Listed records -
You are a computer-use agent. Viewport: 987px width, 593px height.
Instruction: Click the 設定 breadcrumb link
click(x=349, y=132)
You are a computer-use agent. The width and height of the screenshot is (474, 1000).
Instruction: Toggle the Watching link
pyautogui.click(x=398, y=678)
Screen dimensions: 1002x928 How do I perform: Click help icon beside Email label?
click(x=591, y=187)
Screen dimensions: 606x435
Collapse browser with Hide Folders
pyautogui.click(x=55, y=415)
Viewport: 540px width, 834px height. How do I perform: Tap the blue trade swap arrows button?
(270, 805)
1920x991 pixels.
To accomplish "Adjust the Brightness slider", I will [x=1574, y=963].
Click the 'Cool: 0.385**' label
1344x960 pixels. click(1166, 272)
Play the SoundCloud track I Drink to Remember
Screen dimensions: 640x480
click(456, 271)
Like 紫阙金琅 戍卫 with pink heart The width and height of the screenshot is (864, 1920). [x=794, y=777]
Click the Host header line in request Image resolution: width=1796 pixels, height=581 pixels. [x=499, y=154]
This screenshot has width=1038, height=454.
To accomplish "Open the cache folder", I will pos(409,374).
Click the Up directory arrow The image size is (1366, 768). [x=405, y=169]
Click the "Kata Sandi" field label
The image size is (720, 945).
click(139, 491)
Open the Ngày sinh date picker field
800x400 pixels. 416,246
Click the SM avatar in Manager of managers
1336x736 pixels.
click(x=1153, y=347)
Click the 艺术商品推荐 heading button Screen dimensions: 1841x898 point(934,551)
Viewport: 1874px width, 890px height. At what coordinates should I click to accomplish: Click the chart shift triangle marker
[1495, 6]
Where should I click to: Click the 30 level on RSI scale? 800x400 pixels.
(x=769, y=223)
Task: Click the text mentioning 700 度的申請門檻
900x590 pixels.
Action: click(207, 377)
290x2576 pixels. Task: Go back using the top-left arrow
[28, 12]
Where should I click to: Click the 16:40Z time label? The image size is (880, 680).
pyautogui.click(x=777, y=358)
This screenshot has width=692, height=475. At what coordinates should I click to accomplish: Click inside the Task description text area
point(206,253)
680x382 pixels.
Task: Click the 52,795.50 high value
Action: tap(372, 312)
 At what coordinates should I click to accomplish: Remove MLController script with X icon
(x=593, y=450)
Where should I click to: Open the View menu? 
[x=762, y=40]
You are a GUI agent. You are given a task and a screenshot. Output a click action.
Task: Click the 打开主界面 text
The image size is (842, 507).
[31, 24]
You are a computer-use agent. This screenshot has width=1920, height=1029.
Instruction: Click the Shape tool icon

Task to complete -
Output, from the data above, the lines from the line with "At what coordinates should I click to accomplish: Remove" to the line with "You are a GUI" exactly as they stand, both ends included and nothing else.

Completed exercise -
 At what coordinates should I click to accomplish: Remove MLController script with X icon
(x=593, y=450)
Where should I click to: Open the View menu? 
[x=762, y=40]
You are a GUI agent. You are given a task and a screenshot. Output a click action.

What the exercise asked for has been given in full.